=== Task input ===

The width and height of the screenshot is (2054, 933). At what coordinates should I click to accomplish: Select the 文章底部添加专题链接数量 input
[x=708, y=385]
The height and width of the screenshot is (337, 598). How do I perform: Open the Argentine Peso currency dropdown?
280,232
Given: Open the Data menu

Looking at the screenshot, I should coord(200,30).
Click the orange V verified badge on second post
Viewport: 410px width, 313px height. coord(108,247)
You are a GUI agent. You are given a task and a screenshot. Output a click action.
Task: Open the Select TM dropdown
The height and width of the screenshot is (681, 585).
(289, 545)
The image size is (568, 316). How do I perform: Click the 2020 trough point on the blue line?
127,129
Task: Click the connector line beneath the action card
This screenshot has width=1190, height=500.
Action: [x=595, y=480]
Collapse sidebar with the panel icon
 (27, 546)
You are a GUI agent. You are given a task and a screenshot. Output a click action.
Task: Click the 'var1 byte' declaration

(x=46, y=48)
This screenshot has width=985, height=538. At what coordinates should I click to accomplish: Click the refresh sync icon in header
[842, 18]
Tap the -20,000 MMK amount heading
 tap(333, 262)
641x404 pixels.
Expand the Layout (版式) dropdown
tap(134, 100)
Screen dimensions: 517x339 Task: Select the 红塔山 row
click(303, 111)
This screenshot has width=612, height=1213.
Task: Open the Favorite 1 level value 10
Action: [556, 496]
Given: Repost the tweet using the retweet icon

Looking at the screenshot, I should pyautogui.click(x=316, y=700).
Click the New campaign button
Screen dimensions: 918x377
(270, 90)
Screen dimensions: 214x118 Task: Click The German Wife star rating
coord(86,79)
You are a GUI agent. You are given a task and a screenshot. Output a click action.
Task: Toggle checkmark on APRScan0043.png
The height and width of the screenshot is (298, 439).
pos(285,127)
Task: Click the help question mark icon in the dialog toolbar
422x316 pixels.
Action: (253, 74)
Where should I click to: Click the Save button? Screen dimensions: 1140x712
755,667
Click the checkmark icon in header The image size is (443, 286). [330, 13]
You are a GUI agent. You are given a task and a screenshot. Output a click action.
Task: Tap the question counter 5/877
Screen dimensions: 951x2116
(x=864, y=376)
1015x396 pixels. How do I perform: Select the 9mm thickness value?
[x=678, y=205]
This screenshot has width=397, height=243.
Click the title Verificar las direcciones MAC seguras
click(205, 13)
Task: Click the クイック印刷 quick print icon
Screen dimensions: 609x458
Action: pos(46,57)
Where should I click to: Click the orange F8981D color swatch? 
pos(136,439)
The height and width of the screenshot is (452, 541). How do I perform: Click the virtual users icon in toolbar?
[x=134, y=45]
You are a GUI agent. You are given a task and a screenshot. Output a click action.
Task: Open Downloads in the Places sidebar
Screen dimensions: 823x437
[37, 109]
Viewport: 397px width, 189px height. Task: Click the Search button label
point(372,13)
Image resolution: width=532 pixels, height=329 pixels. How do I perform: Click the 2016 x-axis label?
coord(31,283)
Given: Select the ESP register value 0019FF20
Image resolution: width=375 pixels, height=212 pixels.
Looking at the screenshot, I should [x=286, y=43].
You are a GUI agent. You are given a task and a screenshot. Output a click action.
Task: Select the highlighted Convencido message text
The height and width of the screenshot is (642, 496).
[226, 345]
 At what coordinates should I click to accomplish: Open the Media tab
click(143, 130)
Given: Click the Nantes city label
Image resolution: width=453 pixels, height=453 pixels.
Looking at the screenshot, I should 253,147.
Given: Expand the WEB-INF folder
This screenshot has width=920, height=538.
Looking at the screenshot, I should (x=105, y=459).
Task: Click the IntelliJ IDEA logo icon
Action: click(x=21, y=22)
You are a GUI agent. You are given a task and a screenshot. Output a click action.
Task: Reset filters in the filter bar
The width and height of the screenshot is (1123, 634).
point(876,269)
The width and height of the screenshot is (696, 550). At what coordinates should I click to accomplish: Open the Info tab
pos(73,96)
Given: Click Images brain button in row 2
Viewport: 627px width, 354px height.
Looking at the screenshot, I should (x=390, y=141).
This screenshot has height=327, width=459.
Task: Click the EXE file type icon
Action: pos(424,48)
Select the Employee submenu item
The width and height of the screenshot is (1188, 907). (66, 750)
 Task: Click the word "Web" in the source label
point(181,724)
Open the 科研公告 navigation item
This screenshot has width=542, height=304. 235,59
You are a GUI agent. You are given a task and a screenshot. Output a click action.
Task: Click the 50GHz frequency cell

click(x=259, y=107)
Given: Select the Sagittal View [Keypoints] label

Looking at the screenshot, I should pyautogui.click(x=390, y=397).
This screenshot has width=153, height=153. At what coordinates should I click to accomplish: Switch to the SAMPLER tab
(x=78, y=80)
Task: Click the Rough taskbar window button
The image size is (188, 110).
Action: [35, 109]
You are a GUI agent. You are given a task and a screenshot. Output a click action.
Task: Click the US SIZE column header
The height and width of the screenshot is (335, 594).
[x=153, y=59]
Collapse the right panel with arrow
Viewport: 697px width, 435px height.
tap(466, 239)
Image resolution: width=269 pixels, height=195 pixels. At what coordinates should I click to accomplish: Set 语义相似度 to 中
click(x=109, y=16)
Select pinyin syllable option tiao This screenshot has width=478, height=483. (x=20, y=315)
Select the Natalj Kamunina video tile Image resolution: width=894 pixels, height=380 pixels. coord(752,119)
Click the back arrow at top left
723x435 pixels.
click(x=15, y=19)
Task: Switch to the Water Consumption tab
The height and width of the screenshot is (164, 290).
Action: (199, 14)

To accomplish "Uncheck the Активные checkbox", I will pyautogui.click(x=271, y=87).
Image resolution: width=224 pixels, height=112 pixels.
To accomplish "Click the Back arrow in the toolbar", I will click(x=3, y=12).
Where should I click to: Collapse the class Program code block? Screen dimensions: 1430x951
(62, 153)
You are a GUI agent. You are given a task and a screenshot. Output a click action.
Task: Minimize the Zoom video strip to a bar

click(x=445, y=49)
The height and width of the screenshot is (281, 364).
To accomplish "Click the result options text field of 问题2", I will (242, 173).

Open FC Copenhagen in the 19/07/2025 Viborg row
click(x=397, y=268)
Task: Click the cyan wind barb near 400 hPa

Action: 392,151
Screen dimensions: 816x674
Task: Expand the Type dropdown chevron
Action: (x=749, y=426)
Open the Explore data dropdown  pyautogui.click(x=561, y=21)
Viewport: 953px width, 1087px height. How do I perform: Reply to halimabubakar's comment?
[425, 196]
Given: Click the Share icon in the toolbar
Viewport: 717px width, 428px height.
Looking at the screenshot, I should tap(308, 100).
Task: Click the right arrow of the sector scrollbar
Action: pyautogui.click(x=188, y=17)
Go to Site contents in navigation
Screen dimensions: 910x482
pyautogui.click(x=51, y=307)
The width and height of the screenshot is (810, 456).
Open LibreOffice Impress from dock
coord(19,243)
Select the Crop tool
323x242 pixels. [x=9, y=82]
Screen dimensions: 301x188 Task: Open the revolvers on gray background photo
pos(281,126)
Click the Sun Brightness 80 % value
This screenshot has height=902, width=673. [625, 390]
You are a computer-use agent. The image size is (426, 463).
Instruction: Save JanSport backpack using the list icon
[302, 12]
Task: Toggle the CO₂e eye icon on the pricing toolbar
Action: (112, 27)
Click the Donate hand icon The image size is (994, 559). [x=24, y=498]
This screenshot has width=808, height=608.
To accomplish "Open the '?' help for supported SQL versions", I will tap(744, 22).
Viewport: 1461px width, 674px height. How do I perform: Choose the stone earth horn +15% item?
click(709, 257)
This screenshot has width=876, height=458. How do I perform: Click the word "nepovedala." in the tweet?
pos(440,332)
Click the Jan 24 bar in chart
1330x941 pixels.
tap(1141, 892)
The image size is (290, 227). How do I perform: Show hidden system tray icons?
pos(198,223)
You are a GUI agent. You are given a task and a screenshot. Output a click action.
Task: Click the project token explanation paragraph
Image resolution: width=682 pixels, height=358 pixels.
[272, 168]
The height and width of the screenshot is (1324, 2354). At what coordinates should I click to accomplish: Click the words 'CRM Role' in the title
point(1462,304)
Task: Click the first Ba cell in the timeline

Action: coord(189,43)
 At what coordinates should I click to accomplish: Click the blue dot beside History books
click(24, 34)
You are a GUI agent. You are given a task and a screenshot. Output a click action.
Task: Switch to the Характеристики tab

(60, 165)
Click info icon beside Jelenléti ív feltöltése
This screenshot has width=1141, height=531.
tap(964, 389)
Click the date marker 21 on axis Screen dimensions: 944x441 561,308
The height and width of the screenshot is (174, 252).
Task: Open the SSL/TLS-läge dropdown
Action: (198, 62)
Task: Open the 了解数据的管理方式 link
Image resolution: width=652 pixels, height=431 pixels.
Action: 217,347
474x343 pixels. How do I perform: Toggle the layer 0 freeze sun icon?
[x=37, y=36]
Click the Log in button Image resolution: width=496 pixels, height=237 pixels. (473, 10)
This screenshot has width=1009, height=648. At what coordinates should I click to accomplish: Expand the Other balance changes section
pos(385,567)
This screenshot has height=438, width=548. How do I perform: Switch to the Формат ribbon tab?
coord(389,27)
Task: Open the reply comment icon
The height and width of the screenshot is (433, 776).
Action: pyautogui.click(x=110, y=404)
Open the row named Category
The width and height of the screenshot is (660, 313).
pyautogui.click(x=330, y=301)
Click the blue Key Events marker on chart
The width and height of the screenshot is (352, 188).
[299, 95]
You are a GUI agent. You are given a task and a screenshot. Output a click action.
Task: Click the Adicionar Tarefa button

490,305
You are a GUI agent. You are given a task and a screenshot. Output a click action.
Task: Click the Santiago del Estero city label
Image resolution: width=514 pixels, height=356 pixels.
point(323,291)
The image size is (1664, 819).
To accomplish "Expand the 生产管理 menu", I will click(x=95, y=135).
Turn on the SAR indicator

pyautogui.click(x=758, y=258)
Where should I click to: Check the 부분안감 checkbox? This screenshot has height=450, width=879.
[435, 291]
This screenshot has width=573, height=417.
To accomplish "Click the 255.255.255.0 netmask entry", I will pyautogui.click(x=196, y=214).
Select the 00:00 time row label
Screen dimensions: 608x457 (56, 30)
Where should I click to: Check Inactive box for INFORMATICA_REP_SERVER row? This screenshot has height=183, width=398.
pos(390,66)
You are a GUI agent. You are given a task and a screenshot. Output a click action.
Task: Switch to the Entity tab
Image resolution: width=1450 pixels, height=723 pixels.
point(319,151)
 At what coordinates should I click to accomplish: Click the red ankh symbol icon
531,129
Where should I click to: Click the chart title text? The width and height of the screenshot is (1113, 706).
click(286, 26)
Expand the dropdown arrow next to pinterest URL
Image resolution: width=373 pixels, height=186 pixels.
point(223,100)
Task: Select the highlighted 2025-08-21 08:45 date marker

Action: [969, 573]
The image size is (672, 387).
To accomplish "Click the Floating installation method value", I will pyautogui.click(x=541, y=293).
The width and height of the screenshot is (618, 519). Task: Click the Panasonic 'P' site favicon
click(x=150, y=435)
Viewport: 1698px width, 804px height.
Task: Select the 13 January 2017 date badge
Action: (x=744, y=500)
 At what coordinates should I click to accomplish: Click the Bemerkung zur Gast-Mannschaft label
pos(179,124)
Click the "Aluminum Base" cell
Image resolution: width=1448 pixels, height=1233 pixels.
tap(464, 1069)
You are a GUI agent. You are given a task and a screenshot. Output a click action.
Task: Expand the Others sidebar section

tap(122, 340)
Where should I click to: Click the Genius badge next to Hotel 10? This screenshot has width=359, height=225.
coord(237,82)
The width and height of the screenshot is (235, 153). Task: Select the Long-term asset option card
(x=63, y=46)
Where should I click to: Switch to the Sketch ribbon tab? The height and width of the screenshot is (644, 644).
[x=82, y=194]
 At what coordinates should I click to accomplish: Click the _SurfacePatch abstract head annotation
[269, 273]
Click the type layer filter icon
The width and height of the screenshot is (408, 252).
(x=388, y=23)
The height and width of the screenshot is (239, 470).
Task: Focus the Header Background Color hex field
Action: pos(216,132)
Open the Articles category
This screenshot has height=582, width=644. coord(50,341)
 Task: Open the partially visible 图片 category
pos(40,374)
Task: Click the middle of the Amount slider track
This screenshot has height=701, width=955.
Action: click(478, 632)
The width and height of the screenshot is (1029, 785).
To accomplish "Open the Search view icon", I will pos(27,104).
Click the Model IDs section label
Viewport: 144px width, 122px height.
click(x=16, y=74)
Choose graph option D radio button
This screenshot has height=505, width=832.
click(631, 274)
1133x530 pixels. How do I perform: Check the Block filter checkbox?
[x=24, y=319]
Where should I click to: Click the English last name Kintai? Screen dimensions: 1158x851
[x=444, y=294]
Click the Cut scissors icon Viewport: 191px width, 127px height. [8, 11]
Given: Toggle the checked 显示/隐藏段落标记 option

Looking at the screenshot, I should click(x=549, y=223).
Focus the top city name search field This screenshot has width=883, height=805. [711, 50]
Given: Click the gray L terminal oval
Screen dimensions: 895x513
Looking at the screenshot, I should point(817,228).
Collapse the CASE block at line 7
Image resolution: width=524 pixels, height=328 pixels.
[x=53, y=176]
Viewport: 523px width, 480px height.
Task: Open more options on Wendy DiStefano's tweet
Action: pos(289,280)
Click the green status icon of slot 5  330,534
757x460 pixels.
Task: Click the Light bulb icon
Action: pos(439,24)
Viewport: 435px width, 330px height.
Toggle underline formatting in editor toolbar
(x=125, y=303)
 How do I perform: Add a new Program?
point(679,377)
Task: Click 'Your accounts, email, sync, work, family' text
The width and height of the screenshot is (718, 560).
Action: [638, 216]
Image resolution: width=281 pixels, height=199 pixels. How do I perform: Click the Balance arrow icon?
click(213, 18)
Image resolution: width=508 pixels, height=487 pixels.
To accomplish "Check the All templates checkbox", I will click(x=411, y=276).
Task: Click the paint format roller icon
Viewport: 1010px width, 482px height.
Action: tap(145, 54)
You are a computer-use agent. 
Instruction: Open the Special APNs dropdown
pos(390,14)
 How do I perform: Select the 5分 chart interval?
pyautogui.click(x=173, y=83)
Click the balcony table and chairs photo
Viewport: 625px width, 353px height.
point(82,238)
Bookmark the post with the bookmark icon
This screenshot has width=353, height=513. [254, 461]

===

Provide an exact transcript of the lines from the one that holds "Image resolution: width=281" through the final line of the data above.

Image resolution: width=281 pixels, height=199 pixels. How do I perform: Click the Balance arrow icon?
click(213, 18)
Image resolution: width=508 pixels, height=487 pixels.
To accomplish "Check the All templates checkbox", I will click(x=411, y=276).
Task: Click the paint format roller icon
Viewport: 1010px width, 482px height.
Action: tap(145, 54)
You are a computer-use agent. 
Instruction: Open the Special APNs dropdown
pos(390,14)
 How do I perform: Select the 5分 chart interval?
pyautogui.click(x=173, y=83)
Click the balcony table and chairs photo
Viewport: 625px width, 353px height.
point(82,238)
Bookmark the post with the bookmark icon
This screenshot has width=353, height=513. [254, 461]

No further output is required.